Cloudflare has patched a flaw that let carefully crafted traffic skirt its Web Application Firewall and reach some customers’ origin servers. The weakness sat in ACME HTTP-01 certificate validation, the behind-the-scenes process that automates SSL and TLS certificate issuance and renewals.
FearsOff researchers reported the bug through Cloudflare’s bug bounty program in October 2025. This week, Cloudflare confirmed the fix already runs on its edge network, so customers do not need to take action.
ACME proves domain control by asking a certificate authority to fetch a token from a predictable location, typically /.well-known/acme-challenge/<token>. Because strict WAF rules can interfere with that check, Cloudflare’s edge logic sometimes relaxes a set of WAF features while it serves a valid challenge response. That exception aims to keep automated renewals from failing.
However, the researchers found that Cloudflare’s earlier logic did not fully tie the token to the hostname in the request. As a result, a caller could hit the ACME path with a token that existed in Cloudflare’s system but belonged to a different zone. Cloudflare would relax the WAF features, then forward the request to the origin, which let the attacker bypass WAF rules on that route.
In a blog post dated January 19, 2026 and updated January 20, Cloudflare said it pushed a permanent fix on October 27, 2025. The edge now disables those WAF features only when the request matches a valid ACME HTTP-01 challenge token for that specific hostname, and only when Cloudflare has the correct challenge response to serve. Cloudflare also said it has not seen evidence that anyone abused the bug before the patch.
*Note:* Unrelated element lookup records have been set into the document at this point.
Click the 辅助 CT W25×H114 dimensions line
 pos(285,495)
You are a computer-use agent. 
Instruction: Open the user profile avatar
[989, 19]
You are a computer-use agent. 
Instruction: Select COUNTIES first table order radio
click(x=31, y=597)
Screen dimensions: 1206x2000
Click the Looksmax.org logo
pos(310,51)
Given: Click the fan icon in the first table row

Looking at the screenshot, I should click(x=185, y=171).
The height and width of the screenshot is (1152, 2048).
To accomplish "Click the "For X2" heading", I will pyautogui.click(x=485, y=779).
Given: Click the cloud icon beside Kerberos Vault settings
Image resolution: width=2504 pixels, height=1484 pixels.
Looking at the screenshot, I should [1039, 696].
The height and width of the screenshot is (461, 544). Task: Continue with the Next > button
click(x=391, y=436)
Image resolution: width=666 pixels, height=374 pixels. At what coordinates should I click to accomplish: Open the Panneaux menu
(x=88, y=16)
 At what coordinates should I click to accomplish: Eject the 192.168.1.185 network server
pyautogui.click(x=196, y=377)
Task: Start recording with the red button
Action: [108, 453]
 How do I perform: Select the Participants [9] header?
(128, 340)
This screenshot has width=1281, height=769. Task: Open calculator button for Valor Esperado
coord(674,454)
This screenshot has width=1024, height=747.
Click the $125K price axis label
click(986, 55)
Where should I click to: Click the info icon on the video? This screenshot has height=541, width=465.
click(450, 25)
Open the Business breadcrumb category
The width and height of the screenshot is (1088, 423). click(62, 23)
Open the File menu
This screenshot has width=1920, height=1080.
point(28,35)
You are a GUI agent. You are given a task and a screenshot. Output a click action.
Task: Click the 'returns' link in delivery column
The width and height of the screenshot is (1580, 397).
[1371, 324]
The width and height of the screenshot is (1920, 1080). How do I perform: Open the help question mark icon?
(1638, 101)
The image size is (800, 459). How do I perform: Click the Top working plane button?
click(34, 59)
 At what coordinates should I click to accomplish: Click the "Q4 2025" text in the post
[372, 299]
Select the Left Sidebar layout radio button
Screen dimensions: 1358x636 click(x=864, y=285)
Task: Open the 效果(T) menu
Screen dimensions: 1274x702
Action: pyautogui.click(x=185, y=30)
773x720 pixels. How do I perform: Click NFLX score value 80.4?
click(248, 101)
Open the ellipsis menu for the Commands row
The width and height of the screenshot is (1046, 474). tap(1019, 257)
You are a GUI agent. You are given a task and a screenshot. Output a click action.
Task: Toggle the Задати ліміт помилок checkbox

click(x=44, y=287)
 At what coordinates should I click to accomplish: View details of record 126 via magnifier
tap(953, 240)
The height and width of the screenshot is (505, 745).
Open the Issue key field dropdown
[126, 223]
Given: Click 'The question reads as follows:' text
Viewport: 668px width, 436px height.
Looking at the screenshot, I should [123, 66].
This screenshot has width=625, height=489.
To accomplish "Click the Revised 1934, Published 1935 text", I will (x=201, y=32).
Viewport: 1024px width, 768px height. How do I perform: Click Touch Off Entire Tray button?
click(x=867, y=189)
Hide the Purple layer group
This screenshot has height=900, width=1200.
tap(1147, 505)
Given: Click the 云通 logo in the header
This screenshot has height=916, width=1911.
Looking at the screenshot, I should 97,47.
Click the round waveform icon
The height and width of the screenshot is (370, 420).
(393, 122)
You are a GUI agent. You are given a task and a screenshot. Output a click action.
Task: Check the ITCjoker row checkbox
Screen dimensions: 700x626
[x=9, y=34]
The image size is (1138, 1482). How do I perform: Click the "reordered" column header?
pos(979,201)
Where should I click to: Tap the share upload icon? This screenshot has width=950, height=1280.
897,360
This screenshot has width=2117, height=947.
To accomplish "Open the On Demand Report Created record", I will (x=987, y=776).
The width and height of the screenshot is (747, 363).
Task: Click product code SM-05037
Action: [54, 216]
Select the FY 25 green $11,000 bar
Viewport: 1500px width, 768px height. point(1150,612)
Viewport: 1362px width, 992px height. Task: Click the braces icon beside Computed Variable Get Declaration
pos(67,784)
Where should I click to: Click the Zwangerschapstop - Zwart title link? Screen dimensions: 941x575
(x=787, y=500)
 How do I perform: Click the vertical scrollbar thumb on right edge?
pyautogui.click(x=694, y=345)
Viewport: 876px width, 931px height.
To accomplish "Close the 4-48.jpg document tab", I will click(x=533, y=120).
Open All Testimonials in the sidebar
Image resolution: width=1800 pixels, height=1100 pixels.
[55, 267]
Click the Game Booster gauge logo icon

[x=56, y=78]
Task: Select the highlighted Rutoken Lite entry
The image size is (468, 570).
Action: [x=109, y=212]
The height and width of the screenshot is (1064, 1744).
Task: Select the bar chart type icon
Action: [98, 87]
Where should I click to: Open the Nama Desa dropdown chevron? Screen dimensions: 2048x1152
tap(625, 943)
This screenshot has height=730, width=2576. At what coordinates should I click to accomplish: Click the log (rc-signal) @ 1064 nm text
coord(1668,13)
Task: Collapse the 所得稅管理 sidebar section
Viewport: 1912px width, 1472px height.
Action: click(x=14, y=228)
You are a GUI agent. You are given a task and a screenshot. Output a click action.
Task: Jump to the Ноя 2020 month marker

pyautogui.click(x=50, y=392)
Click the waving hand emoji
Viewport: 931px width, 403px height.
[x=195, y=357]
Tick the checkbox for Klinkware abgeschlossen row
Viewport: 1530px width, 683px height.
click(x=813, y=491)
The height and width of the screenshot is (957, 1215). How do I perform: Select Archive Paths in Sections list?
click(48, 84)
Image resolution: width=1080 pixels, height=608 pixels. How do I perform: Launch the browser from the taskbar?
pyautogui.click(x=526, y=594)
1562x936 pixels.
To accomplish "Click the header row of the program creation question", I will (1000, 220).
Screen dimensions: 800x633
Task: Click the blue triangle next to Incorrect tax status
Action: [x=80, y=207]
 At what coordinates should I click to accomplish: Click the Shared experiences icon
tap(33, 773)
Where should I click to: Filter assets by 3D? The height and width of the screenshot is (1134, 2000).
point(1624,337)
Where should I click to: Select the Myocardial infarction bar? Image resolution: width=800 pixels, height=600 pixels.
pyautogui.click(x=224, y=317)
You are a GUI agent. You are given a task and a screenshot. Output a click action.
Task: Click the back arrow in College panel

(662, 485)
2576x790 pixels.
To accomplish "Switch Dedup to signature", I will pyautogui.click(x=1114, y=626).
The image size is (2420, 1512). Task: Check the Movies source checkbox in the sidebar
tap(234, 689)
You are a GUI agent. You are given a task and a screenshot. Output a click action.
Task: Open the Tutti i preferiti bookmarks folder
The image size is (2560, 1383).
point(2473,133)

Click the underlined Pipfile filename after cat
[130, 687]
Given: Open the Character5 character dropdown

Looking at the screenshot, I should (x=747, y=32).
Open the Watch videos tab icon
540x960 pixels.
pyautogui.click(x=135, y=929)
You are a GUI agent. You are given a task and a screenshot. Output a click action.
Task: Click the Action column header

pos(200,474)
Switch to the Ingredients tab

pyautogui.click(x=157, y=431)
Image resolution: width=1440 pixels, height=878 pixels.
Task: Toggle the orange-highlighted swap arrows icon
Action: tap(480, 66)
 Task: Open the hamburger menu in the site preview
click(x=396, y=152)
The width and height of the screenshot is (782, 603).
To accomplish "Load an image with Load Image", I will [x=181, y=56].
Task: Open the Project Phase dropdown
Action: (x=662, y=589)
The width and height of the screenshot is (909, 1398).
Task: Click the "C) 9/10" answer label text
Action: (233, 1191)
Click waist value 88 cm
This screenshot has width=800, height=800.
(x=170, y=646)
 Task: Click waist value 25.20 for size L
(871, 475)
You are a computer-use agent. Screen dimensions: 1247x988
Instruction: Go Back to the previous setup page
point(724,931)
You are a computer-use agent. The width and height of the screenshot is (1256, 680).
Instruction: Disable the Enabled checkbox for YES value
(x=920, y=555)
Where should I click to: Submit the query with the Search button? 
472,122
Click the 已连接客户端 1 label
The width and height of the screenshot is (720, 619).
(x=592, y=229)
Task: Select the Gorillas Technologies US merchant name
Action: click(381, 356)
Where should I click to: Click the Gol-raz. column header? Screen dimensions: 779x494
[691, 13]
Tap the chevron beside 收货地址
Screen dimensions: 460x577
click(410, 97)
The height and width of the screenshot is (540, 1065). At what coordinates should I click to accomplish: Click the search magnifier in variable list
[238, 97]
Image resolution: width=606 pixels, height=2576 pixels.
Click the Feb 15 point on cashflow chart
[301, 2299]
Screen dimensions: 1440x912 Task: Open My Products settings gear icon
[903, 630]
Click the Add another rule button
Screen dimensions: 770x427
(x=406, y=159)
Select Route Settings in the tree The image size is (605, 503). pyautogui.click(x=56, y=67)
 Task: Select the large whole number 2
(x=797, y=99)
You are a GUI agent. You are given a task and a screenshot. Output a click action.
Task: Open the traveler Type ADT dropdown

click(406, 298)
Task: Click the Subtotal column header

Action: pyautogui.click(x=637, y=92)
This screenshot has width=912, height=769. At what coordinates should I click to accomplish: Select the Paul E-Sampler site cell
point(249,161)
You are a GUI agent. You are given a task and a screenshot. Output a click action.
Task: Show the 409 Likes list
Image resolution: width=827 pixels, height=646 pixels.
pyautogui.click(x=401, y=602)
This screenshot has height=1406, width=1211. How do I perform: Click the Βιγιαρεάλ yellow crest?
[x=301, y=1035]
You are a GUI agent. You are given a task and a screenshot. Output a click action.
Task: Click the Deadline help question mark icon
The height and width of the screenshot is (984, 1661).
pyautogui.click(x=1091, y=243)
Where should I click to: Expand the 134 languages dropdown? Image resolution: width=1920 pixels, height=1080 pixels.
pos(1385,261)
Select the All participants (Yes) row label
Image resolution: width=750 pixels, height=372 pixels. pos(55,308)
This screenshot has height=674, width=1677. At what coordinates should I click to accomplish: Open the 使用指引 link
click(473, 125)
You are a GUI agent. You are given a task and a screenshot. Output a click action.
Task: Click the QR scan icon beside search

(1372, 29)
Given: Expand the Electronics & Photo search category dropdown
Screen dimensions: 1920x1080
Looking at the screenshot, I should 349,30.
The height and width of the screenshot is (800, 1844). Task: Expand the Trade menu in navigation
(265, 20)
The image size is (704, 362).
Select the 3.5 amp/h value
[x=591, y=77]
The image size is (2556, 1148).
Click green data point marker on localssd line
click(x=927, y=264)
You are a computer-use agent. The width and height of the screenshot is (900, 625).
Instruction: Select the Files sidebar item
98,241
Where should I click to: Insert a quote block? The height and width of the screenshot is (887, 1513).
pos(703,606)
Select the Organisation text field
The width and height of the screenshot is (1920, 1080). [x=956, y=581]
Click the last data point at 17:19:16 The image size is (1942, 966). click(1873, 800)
Still, the episode highlights an uncomfortable truth about modern web stacks: the odd little maintenance hallway can matter as much as the front door. FearsOff compared the WAF to an entryway and ACME to a corridor meant for a certificate robot, not strangers. Meanwhile, attackers keep automating discovery, so predictable paths and special-case logic can draw attention fast, especially when teams treat the edge as the whole security story.